▶ Extracted text
......
# Corned Pork Belly - Shown on Triple D!!!!



## smokinhusker (Aug 1, 2012)

The BF recently saw on Triple D, the Pork Belly Reuben served by Bunk's Sandwiches in OR, and then saw it on United States of America Bacon. So he figured I could make it!!!!

He picked up some pork belly at the Asian Market (they don't have half or even whole slabs, it's already sliced into 2-3" pieces) and hoped it would work.

I wasn't planning on posting this so no pics of the process, except the finished product.

I mixed up Pops Brine (thank you! http://www.smokingmeatforums.com/a/pops-wet-curing-brine) and added Pickling Spices to it and added the belly. Into the fridge for 10 days. 

Took it out yesterday, rinsed, soaked and patted dry. I ground  1 Tbsp Pickling Spice, 1 tsp Crushed Red Pepper Flakes, 1 tsp Thyme, 1 tsp garlic pwd, 1 tsp fennel seeds and 1 Tbsp turbinado sugar and applied this to the belly. Let it air dry for about 1 1/2 hrs. 

I put it in a cast iron pan and into a 500* oven for 30 minutes, then reduced the oven temperature to 200* and let it roast for another

2 1/2 - 3 hours. I should have only roasted about 2 hours as these really browned up alot.
......
▶ Dataset records
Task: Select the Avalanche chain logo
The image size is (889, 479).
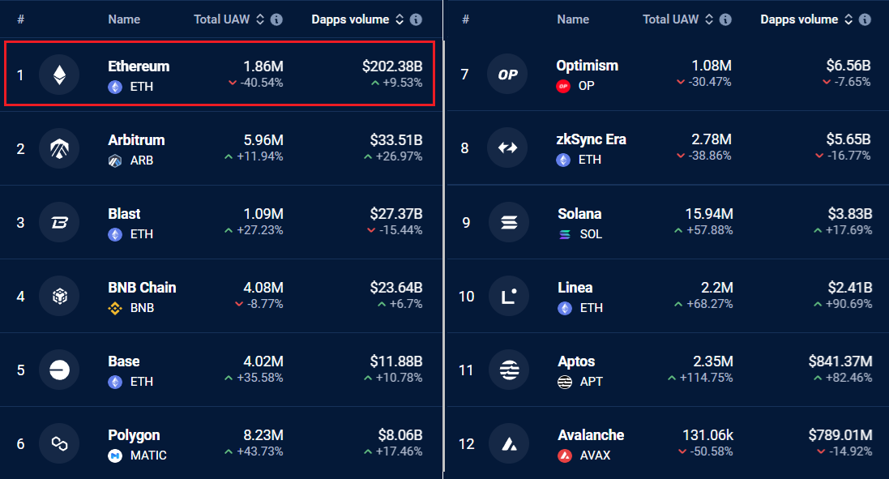Action: click(507, 443)
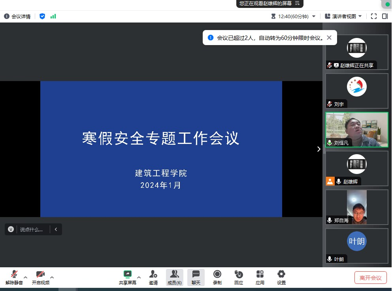Image resolution: width=392 pixels, height=291 pixels.
Task: Click the Share Screen (共享屏幕) icon
Action: point(127,277)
......
▶ Brief 1
Reproduce the stretch of the corned pork belly post from "I put it in" through "browned up alot.".
▶ Brief 2
List each ingredient that the corned pork belly post says was ground together and applied to the belly after it was rinsed and patted dry.
Work solely from the corned pork belly post.

▶ Written answer 1
I put it in a cast iron pan and into a 500* oven for 30 minutes, then reduced the oven temperature to 200* and let it roast for another

2 1/2 - 3 hours. I should have only roasted about 2 hours as these really browned up alot.

▶ Written answer 2
- 1 Tbsp Pickling Spice
- 1 tsp Crushed Red Pepper Flakes
- 1 tsp Thyme
- 1 tsp garlic pwd
- 1 tsp fennel seeds
- 1 Tbsp turbinado sugar